Miałem ostatnio okazje pobawić się trochę nowym iPodem Shuffle… I mówiłem potem wszystkim wokoło, że mój następny iPod będzie właśnie taki. Mały, zgrabny, lekki. I niedrogi. Bo czegóż chcieć więcej? Nowa szufla jest po prostu idealna. Niby malutka ale przecież całkiem pojemna – spokojnie wrzucicie sobie na nią kilka a może i kilkanaście płyt w rozsądnej jakości. No i praktycznie waży tyle ile słuchawki. Wystarczy przypiąć ją do ubrania i mamy wręcz „muzykę z powietrza”. A gdy przydarzy się jakieś nieszczęście i urządzenie zgubimy, popsujemy lub jakiś zły człowiek nam je ordynarnie ukradnie, to bez wielkich finansowych wyrzeczeń kupimy sobie nowe. Słowem, to jest to.

Ipod-4

Nie sądziłem jednak, że tak szybko będę mógł te wszystkie teorie zweryfikować. Nie mogłem przecież podejrzewać, że mój stary dobry iPod tak niespodziewanie straci życie i będę się w panice rozglądał za nowym.
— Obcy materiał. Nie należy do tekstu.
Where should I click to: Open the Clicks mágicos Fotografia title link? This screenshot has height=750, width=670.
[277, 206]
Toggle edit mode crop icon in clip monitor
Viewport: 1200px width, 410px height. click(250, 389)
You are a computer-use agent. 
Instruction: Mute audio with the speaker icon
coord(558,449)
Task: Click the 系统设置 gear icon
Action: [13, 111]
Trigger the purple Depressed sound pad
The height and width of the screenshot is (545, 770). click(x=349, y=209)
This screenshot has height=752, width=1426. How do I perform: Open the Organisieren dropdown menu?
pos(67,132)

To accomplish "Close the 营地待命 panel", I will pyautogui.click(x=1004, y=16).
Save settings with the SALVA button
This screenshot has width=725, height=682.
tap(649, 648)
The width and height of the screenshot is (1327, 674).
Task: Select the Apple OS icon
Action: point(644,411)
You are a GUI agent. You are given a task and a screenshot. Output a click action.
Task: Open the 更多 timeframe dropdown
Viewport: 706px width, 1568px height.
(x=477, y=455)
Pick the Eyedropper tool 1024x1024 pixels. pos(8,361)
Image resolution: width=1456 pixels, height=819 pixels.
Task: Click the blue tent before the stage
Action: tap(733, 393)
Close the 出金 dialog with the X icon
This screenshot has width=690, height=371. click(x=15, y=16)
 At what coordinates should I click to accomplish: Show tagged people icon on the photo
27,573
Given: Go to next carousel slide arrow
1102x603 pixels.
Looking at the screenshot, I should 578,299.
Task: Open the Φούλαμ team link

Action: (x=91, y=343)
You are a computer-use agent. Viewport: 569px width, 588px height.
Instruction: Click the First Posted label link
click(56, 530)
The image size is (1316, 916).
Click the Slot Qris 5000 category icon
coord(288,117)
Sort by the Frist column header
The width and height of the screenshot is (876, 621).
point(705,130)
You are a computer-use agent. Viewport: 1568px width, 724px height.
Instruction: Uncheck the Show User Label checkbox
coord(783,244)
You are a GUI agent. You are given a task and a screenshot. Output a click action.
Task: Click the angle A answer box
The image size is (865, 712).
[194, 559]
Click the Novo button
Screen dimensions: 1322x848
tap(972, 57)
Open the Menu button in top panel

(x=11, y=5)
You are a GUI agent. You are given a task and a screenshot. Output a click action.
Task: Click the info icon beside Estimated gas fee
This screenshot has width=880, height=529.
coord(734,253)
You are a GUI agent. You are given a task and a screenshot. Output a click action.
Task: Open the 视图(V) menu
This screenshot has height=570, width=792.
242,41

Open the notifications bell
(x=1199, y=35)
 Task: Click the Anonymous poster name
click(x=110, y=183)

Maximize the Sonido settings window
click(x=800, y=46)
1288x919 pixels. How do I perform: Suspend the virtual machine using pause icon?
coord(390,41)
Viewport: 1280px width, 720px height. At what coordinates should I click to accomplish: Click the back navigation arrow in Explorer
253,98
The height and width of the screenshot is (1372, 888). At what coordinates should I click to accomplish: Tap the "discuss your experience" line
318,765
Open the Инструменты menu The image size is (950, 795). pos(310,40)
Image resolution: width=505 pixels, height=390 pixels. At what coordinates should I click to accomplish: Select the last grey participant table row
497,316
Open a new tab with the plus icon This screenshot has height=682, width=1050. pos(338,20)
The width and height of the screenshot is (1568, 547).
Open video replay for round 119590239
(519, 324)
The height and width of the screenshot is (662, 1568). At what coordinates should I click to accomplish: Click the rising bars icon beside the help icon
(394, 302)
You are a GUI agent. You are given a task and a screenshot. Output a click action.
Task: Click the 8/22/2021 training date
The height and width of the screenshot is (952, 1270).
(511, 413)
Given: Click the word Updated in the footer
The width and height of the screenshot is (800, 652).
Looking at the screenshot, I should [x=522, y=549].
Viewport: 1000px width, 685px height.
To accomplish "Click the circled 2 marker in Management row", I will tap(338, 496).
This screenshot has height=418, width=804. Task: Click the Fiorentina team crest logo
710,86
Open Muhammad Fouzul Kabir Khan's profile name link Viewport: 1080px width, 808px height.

Bo bez iPoda, nie oszukujmy się, nie da się żyć… Oglądałem więc kolejny raz – oczywiście na obrazkach – te wszystkie iPody, a zebrało się ich już trochę, porównywałem ceny i oczywiście zastanawiałem się co też mam wybrać gdyby nie udało mi się naprawić starego. Szuflę? A może mini lub nano? Tylko którą generację? A może jednak „dorosły” model? Wprawdzie duży dysk i nadmiar muzyki w kieszeni już od jakiegoś czasu przeszkadzały mi w słuchaniu ale przecież, gdyby przyszło co do czego, wiem, że trudno byłoby mi zrezygnować z tych wszystkich „niepotrzebnych” gigabajtów. Szufla oczywiście jest bardzo fajna ale brak jej… No, na przykład, prawdziwego kółka! iPod bez kółka?! Kto to widział! Na szczęście, koniec końców, udało mi się praktycznie ominąć problem – dzięki pomocy Karola Klonowskiego kupiłem popsutego iPoda i z dwóch niepełnosprawnych urządzeń poskładałem jedno działające. Choć trochę mi teraz żal, że mój iPod nie wyświetla okładek – gdybym kupił nowszy model… Ufff!

Specsshuffledock20060912

A nowa szufla? Cóż… Mimo, że jej sobie ostatecznie nie kupiłem nadal twierdzę, że jest idealna. Ma tylko jedna wadę. Otóż w zestawie z iPodem dostajecie też doka. Ten dok to niestety niezbyt szczęśliwe rozwiązanie – o ile dorosłe iPody aż się proszą o porządną stacje dokującą to dokowanie nowej szufli to już lekka przesada. Całość jest po prostu zbyt mała aby było to wygodne i zbyt lekka żeby było to wystarczająco stabilne. Co więcej, używanie nowej szufli jako pendrawja staje się przez to zupełnie nieporęczne – okazuje się, że wszędzie trzeba ze sobą nosić doka + kabelek. Pod tym względem dużo bardziej sensownie rozwiązano to w pierwszej generacji – po prostu wbudowano w urządzenie wtyczkę USB. Reasumując, nowa szufla jest bardzo fajna ale stara była chyba fajniejsza. Ech! Wiecie co? Nie czarujmy się – wszystkie te iPody są fajne. Zbyt fajne. Ale najfajniejsze w nich jest to, że jak się już jakiegoś kupi to nie trzeba dłużej wybierać. I mamy problem z głowy.